Invoice finance converts unpaid B2B invoices into immediate working capital, typically releasing 85 to 90 per cent of the invoice face value within 24 hours of submission. For a SaaS company with a growing ledger of enterprise clients, that liquidity can fund headcount, infrastructure, or a new product sprint without diluting equity or taking on term debt.
The structure suits businesses that invoice on a time-and-materials, project-milestone, or seat-licence basis, provided the underlying revenue has been earned and the obligation to deliver has been met at the point the invoice is raised.
How Invoice Finance Works in a SaaS Context
The mechanics are the same as for any invoice finance facility. You raise an invoice to a B2B client, upload it to the provider's platform, and receive a prepayment, usually 85 to 90 per cent, often the same day. When your client pays, the remaining balance is released to you minus the lender's fees.
Two main structures are relevant to SaaS businesses. With disclosed factoring the lender manages your sales ledger and chases payment in their own name, which may unsettle clients who expect to deal directly with you. Confidential invoice discounting leaves credit control in your hands and is invisible to clients, making it the more common choice for SaaS companies with a professional finance function.
Fees typically comprise a service charge, expressed as a percentage of turnover, and a discount charge applied to the funds in use, calculated daily at a margin over the Bank of England base rate, currently 3.75 per cent as of 18 December 2025. Some lenders add platform, audit, or CHAPS fees, so the total cost of borrowing is higher than the headline rate suggests.
What Lenders Look for When Assessing a SaaS Ledger
Lenders assess invoice finance applications primarily on the quality of the debtor book rather than the balance sheet. For SaaS businesses that means several specific considerations.
First, the invoice must represent earned revenue. If you bill annually in advance and have not yet delivered twelve months of service, the portion relating to future months is deferred revenue and is not eligible for funding. A lender advancing against unearned revenue would be taking on performance risk, not credit risk, and most will not do so.
Second, cancellation and termination rights matter.
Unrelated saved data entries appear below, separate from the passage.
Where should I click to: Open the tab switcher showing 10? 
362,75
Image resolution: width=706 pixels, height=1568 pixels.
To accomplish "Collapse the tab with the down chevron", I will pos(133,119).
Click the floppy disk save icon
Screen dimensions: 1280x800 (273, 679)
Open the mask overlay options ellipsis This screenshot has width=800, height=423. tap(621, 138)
If a client can cancel with 30 days notice and receive a pro-rata refund, the lender's security is reduced. Lenders will read your standard terms of business carefully and may exclude contracts with generous exit clauses from the eligible ledger.
Third, concentration risk. Enterprise SaaS businesses often have a small number of large clients. Most lenders apply a concentration limit, typically 25 to 33 per cent of the ledger for any single debtor. If one client represents 60 per cent of your ARR, a standard facility may only fund a fraction of that invoice.
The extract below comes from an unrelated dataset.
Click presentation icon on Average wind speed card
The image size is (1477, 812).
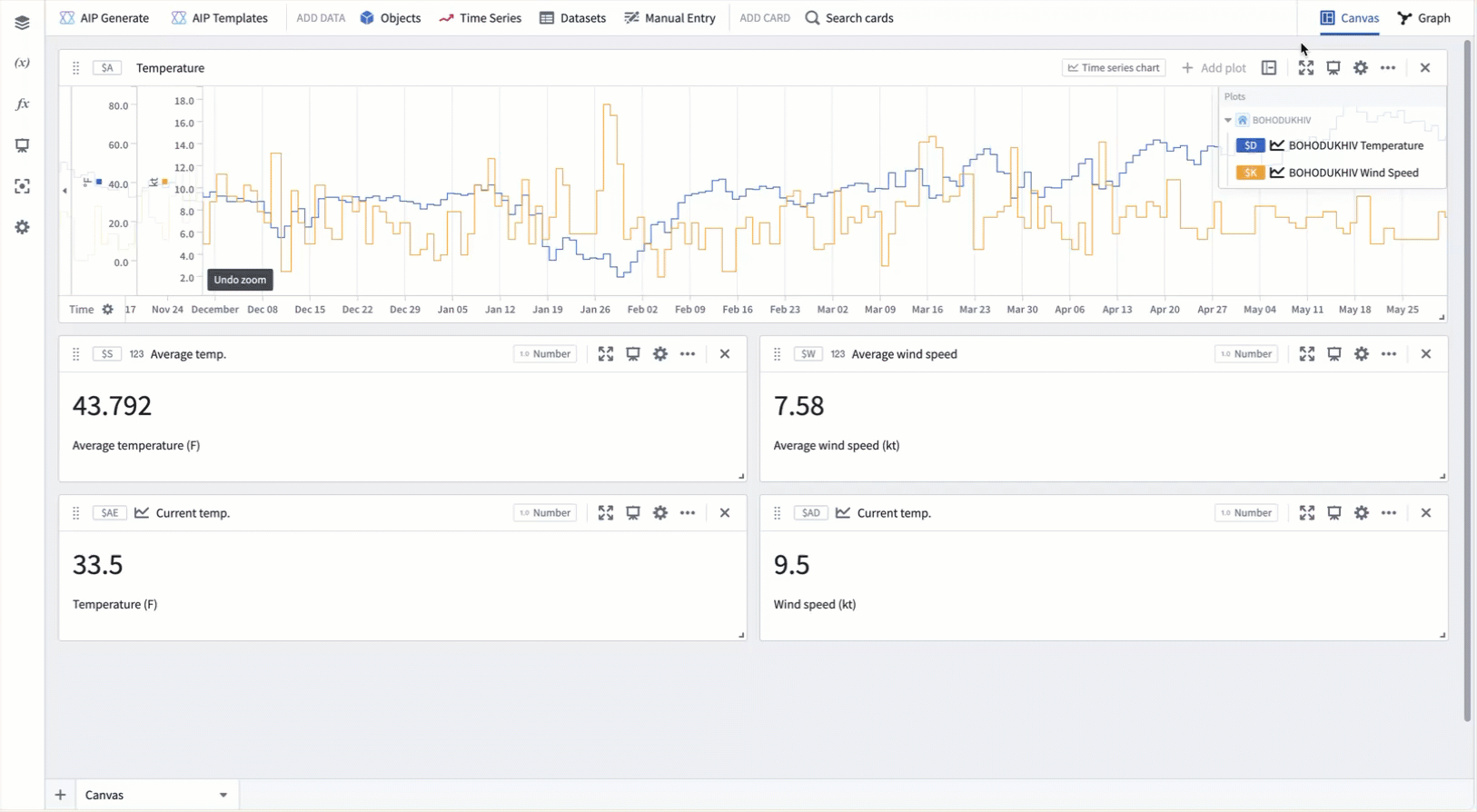point(1333,354)
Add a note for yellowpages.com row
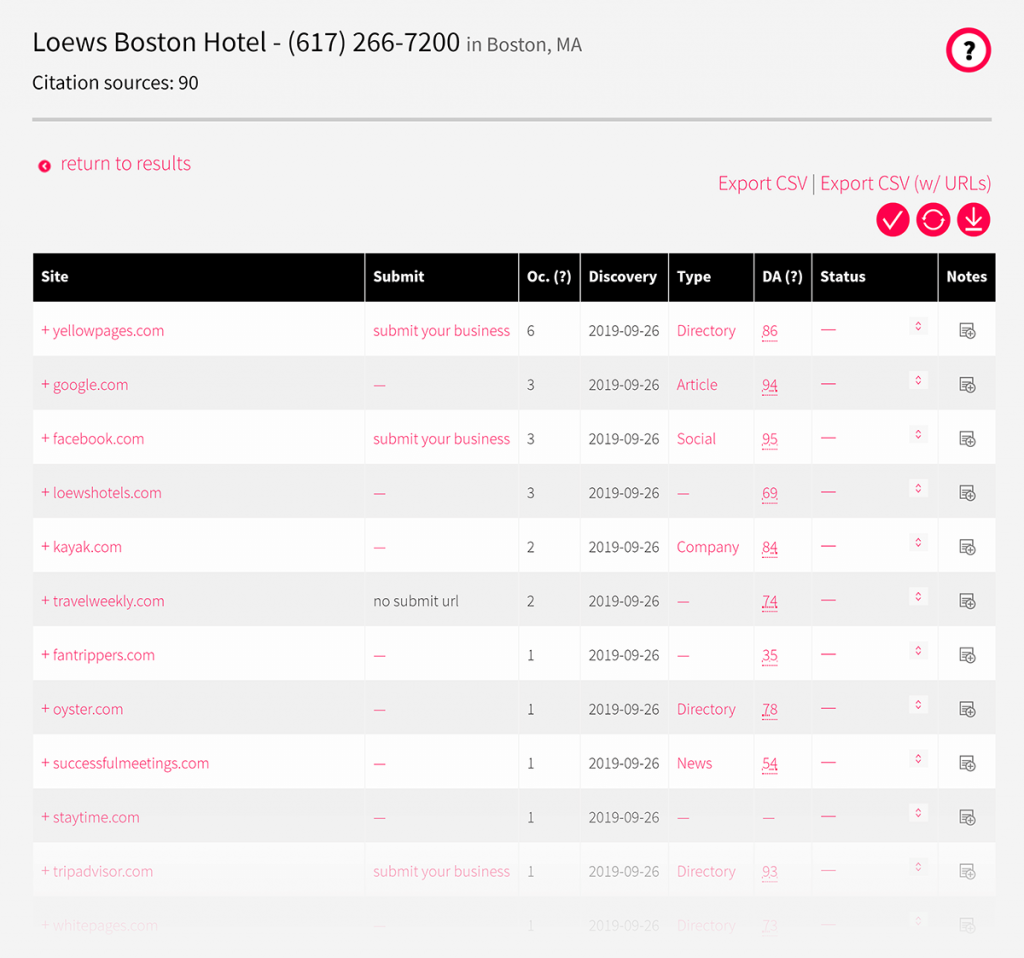Viewport: 1024px width, 958px height. 967,331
Finally, lenders will check that debtors are UK-registered trading companies. Public sector bodies, overseas entities, and related-party debtors are usually excluded or require specific approval.
Structuring Your Facility: Key Terms to Negotiate
Once you understand what is and is not eligible, the next step is negotiating terms that reflect the reality of your ledger. Several areas deserve close attention.
Prepayment percentage. The standard 85 to 90 per cent may be negotiable upward if your debtor book is diversified and your clients are creditworthy. Some lenders will go to 95 per cent for strong ledgers.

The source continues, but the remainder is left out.